* Task directions: Begin at the line bearing "Image resolution: width=1137". Transcribe it and all subsequent lines of the material below exactly, and nothing more.

***** Materials provided *****

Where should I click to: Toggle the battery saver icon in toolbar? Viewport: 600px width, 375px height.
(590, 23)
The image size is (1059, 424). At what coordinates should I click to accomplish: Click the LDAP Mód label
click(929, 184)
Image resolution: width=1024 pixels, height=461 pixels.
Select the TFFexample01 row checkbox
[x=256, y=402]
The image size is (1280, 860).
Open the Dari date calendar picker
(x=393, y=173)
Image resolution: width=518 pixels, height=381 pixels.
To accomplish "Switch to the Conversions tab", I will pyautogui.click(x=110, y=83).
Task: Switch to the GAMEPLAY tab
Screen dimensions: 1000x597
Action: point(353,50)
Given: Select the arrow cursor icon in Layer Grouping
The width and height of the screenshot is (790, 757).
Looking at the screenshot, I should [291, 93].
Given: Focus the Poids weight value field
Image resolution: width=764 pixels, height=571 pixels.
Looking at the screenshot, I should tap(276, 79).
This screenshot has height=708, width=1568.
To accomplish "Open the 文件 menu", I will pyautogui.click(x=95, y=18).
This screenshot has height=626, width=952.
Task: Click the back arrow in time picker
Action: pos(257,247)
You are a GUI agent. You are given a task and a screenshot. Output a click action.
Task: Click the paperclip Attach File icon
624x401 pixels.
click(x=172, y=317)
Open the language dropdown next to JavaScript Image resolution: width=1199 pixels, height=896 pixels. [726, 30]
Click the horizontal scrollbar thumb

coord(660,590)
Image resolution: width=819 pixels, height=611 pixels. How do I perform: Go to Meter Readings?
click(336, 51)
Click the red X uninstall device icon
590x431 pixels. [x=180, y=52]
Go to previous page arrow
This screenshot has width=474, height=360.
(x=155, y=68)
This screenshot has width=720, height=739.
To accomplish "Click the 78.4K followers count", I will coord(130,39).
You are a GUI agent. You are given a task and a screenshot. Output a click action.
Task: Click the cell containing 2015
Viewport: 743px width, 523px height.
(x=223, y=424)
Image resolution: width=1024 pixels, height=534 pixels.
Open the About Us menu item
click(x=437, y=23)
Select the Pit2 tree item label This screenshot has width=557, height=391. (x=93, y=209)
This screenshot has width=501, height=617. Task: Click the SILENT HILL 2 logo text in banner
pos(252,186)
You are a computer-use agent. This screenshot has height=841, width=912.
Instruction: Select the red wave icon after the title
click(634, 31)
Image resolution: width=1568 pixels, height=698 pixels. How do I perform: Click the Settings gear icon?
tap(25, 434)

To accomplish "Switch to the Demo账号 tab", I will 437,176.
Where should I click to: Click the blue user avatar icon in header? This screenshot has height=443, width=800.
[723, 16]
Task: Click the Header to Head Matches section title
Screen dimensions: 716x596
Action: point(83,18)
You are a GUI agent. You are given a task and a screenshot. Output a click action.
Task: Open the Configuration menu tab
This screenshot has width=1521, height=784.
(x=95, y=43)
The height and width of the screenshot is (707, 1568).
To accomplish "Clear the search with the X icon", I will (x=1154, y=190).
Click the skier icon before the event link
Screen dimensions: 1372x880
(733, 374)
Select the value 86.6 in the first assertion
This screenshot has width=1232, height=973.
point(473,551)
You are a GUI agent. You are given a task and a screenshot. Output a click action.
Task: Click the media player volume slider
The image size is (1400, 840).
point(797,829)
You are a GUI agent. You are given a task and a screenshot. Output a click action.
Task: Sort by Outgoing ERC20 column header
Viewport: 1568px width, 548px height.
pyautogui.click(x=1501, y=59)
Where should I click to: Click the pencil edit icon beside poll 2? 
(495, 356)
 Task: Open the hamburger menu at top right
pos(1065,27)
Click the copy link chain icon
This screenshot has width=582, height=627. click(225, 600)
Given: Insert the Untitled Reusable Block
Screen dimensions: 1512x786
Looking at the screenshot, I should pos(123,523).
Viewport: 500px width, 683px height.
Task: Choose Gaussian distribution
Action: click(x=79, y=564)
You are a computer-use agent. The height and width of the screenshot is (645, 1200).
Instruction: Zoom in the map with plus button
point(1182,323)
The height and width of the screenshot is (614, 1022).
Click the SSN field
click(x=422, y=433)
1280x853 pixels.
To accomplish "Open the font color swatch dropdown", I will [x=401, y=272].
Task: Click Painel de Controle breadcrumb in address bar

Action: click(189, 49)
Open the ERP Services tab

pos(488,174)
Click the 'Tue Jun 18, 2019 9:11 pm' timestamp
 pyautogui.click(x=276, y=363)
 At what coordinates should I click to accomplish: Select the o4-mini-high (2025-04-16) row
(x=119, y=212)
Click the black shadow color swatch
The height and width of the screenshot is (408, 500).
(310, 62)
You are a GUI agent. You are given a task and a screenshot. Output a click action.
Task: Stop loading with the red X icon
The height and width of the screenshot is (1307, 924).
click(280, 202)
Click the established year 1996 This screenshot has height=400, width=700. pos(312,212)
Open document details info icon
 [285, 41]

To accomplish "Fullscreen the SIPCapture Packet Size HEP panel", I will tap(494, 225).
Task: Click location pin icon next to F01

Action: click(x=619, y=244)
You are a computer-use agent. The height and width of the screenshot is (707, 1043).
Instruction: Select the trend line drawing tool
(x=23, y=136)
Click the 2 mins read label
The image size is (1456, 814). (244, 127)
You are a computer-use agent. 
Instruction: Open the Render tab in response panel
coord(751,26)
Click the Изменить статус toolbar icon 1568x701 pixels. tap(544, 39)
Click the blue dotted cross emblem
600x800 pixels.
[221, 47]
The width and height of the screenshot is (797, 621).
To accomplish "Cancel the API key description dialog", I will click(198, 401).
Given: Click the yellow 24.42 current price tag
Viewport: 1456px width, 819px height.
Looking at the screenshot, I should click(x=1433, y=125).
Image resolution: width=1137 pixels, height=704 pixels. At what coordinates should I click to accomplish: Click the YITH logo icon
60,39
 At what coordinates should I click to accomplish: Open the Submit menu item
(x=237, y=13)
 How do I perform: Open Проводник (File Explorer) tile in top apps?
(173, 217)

*****

* Answer box:
Image resolution: width=1137 pixels, height=704 pixels. At what coordinates should I click to accomplish: Click the YITH logo icon
60,39
 At what coordinates should I click to accomplish: Open the Submit menu item
(x=237, y=13)
 How do I perform: Open Проводник (File Explorer) tile in top apps?
(173, 217)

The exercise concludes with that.